As Kenny Rogers sang: "Know when to hold 'em, know when to fold 'em..." The Allies won WWII because they had better production capacity (mainly U.S.) than the Axis countries. China currently has greater production capacity than the U.S. and EU combined and has the centralized governmental ability to reprioritize production rapidly and efficiently. My prior experiences as a DOD contractor confirmed to me that the U.S. defense contracting system is anything but rapid and efficient. Privatization of defense contracting is slow, inefficient, and shockingly expensive. China can probably build 21 subs for the cost of 2 in the U.S.!

China has 4X the population of the U.S. and lives in a tough neighborhood. I can understand their national need for a large military budget while balancing it with extensive investment in non-military industrial capabilities. I don't need Kenny Rogers to tell me the U.S. doesn't hold a winning hand in this game. We don't have a functional government yet we're doubling down on "winning" WWIII! We can't even provide old school mortar shells and funding for a proxy war in Ukraine. Definitely the odds are not in our favor.

To flip to the other comment on humanities at universities. Traditionally, humanities were part of a scholar's 'basic' education. It was part of primary education providing a foundation for focused studies to follow. Humanities teaching should be happening in elementary school not at the university level except for specific professions such as teachers, theologists, and a few philosophers - none of which are in high demand for career paths in a modern technological economy. I can assure you that pragmatic Asians do not waste their secondary educations on such mundane things, but concentrate on STEM skills. If you haven't learned the skills to be a good human and citizen by the time you go to college, it is probably too late.

Expand full comment

I too don't believe that woke humanity departments are responsible for the downturn, or else it would have started a few years later on the graph. I believe it's well known that interest in post-secondary programs follows perceived demand in industry, and outcomes including remuneration.
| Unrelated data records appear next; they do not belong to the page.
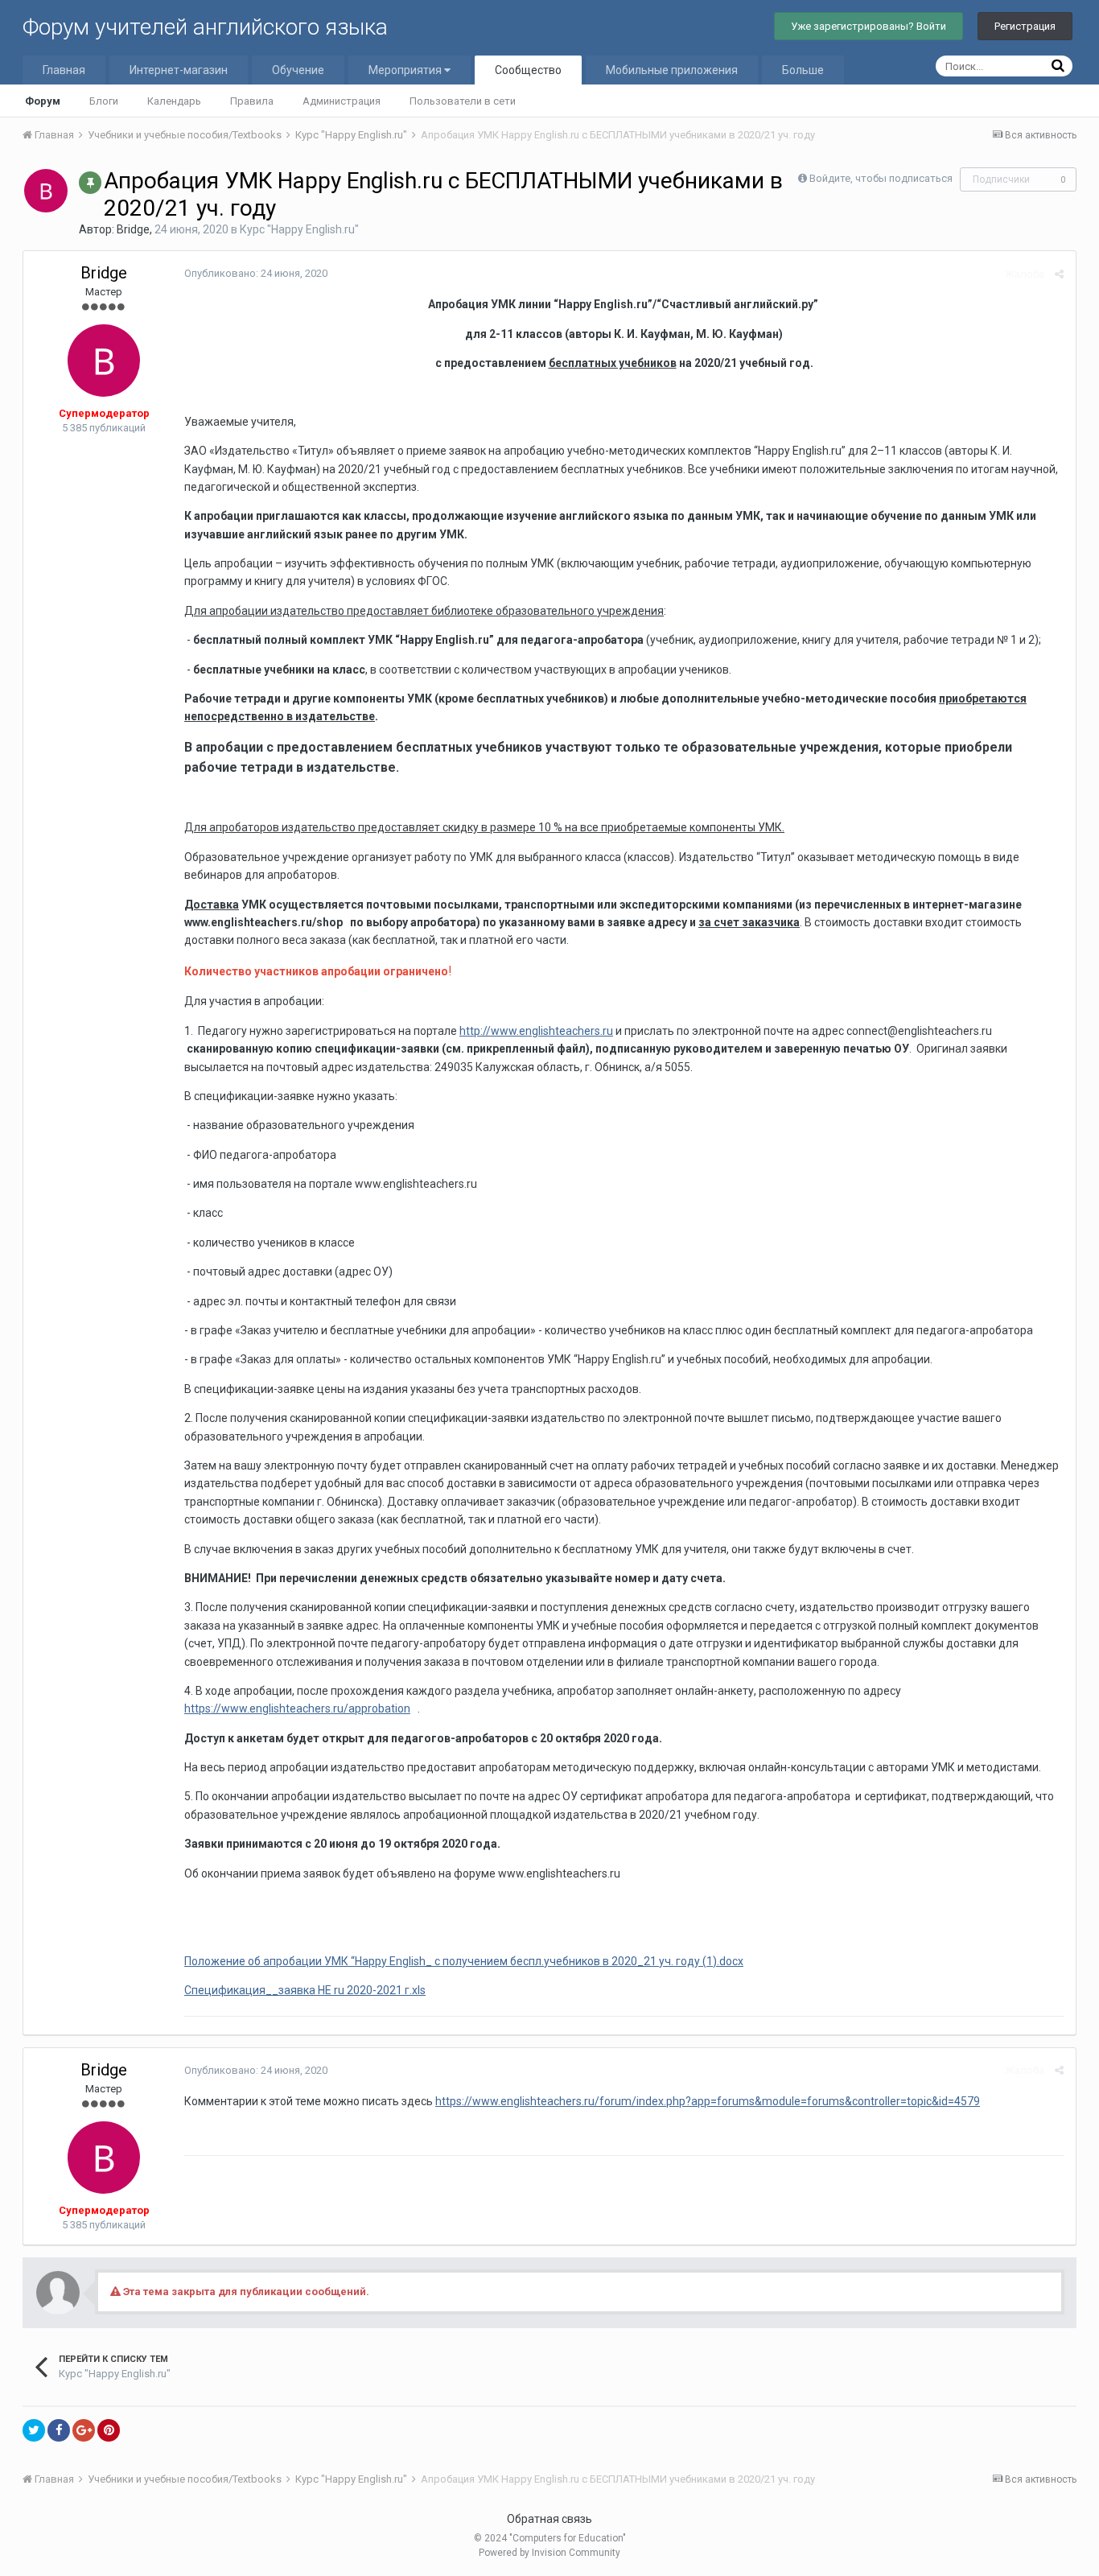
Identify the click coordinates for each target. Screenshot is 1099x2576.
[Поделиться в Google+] (83, 2430)
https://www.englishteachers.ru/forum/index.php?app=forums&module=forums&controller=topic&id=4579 (707, 2101)
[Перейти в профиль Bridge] (46, 190)
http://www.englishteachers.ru (536, 1030)
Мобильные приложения (672, 70)
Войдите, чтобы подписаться (881, 178)
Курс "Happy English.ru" (299, 229)
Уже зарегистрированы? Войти (868, 26)
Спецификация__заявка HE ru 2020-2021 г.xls (305, 1990)
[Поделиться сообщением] (1059, 274)
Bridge (133, 229)
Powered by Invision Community (549, 2552)
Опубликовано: (255, 273)
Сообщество (528, 70)
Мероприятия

That said, I work with a lot of teens, across decades. They are much more aware of and in favour of inclusion than my generation, and that's been a trend for at least 30 years. The difference I've seen since the mid or late 2010s is that the critical thinkers (and through them, their friends) have recognized the hypocrisy of the Orwellian anti-racism and DEI philosophies, especially when people, places or beliefs are excluded as part of anti-racism and/or inclusion policies. Their school boards beat the propaganda drums ever harder each year. They know not to speak up, and that the authoritarians have the upper hand. But when they have choices, such as with selecting a post-secondary institution, they don't seek more of it. So some are now avoiding the places most known for their post-liberal views.

Unfortunately, I think they are deluded: I can't think of any post-secondary institutions that have not been captured, just a matter of (minor) degree.

Expand full comment

Isn't the demand for a humanities education affected by the cost? I would think the ramp in university tuition over the last 10y+ has blunted people's ability to take on degrees with a lower return on investment. If the job market paid Humanities graduates the same way it pays STEM grads or if tuition was frozen around 2003 levels I'd imagine you'd see more people taking arts degrees.